>> begin

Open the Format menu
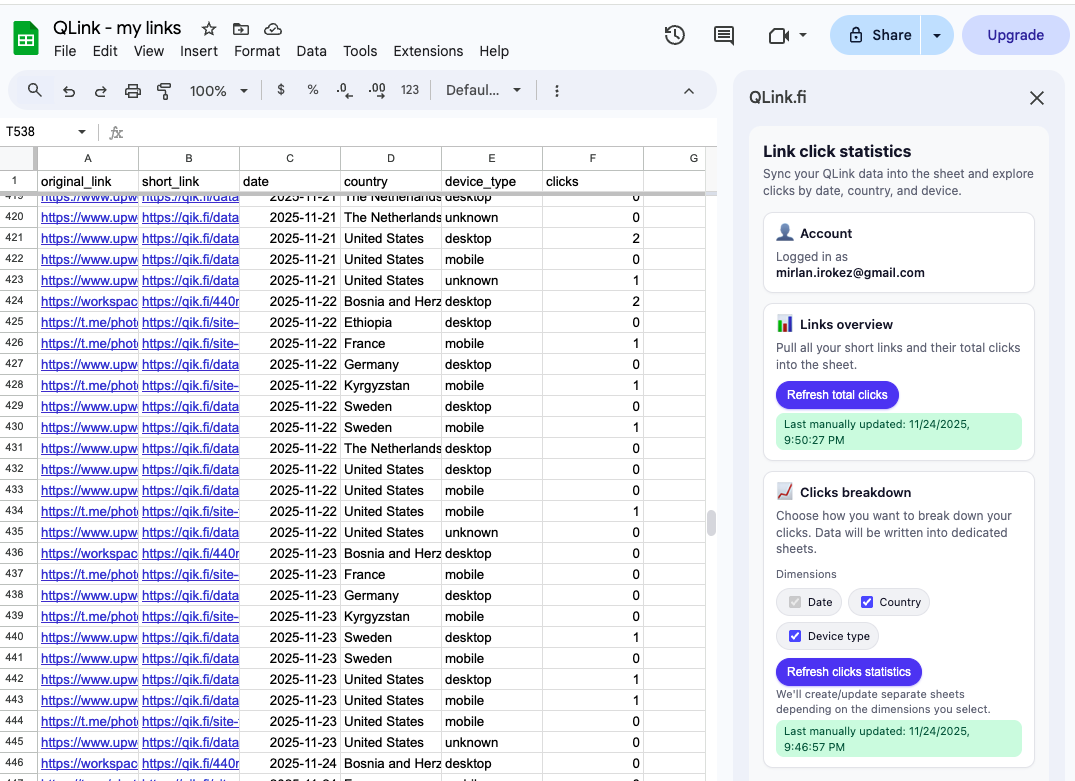 257,51

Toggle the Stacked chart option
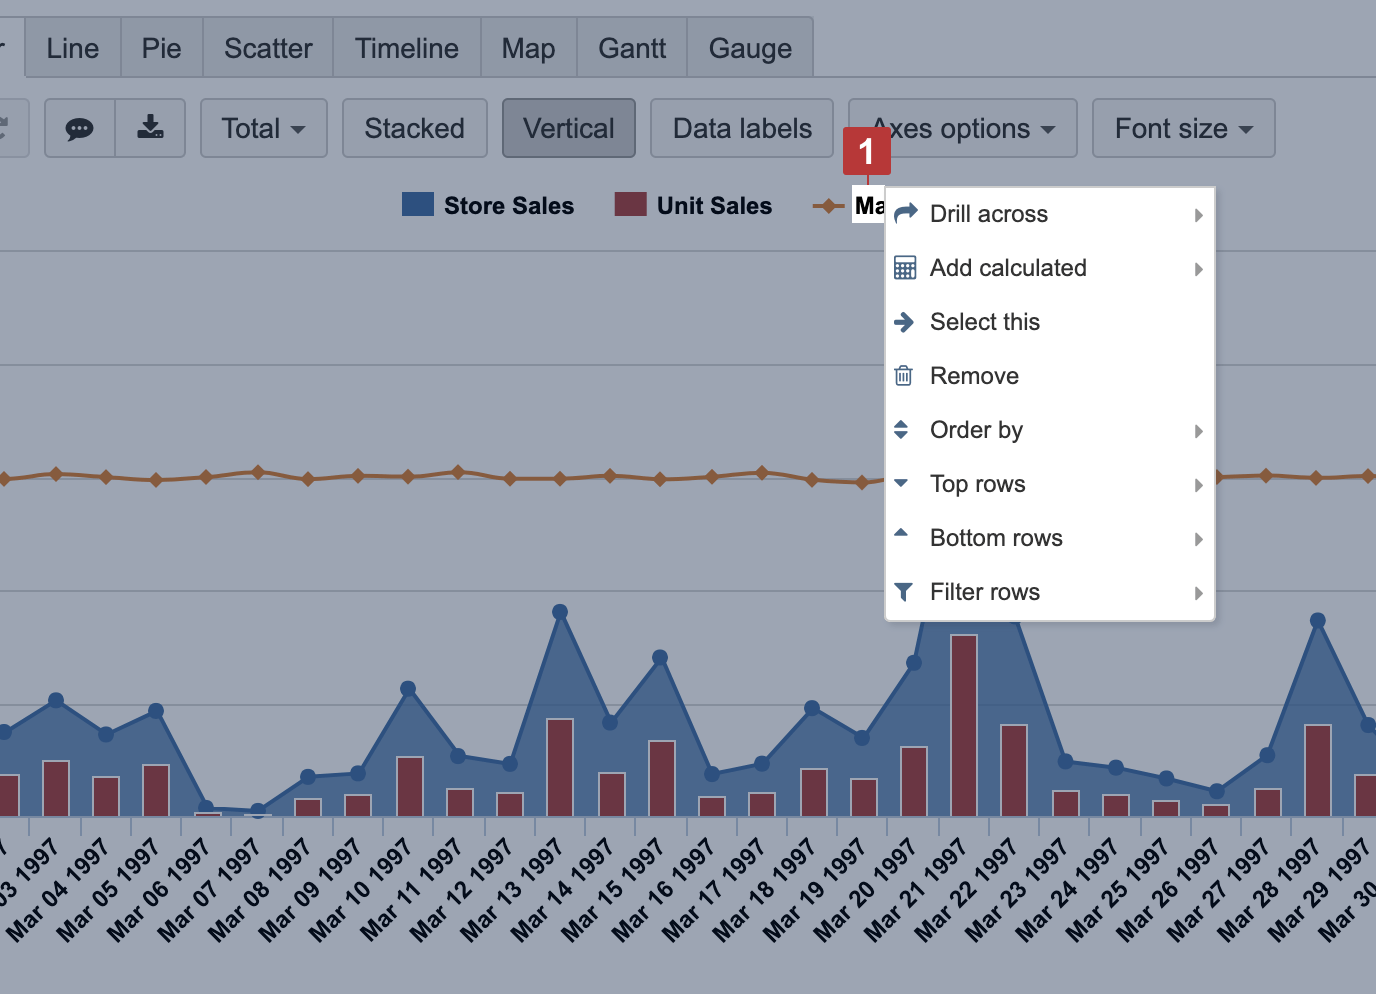tap(414, 128)
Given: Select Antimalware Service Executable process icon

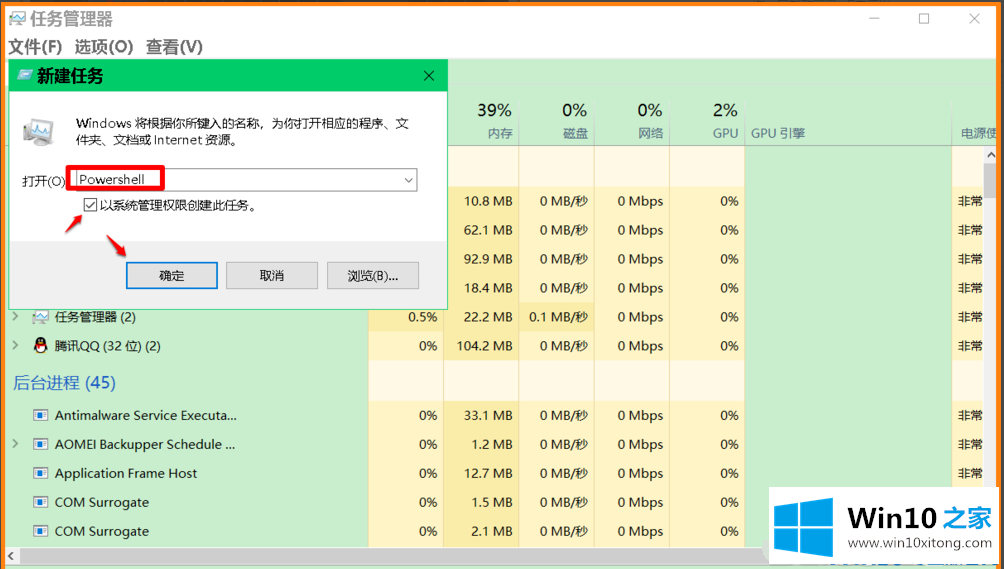Looking at the screenshot, I should pyautogui.click(x=41, y=415).
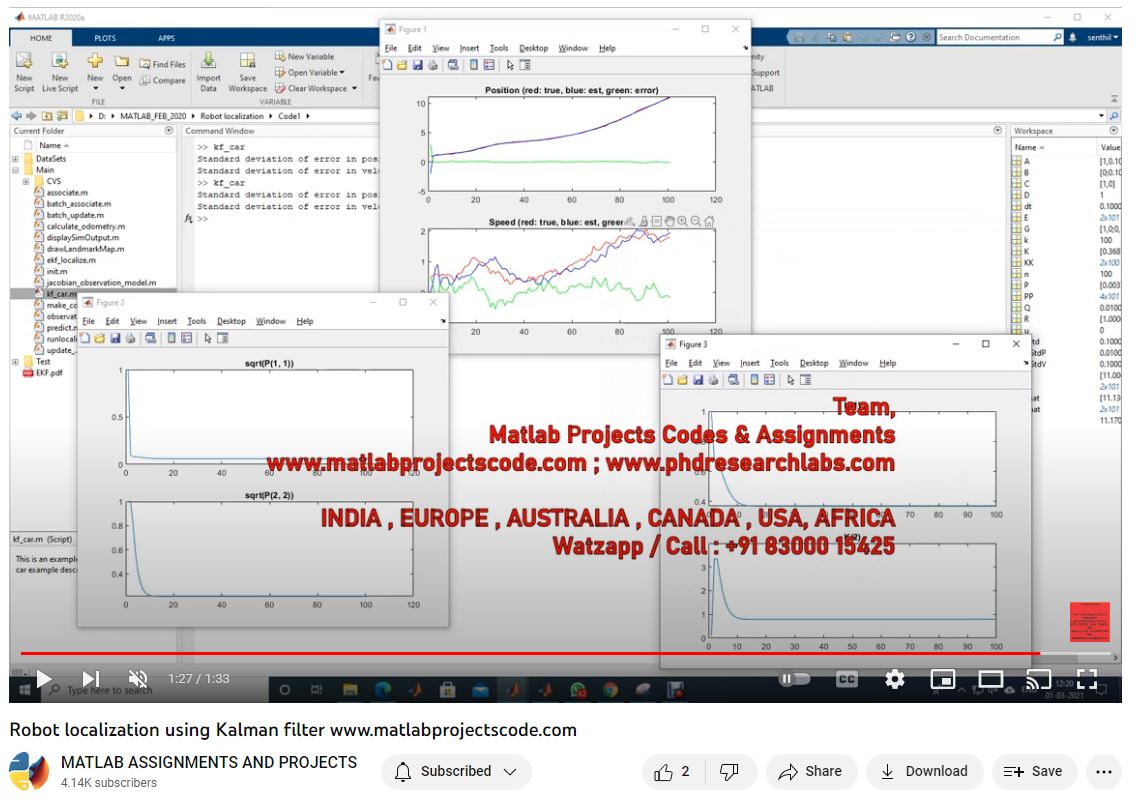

>> end

*EXERCISE INSTRUCTIONS:* Output every line of the material above word for word, leaving out the pictures.

*ANSWER TO THE TASK:*
Open the Format menu
 257,51

Toggle the Stacked chart option
tap(414, 128)
Given: Select Antimalware Service Executable process icon

Looking at the screenshot, I should pyautogui.click(x=41, y=415).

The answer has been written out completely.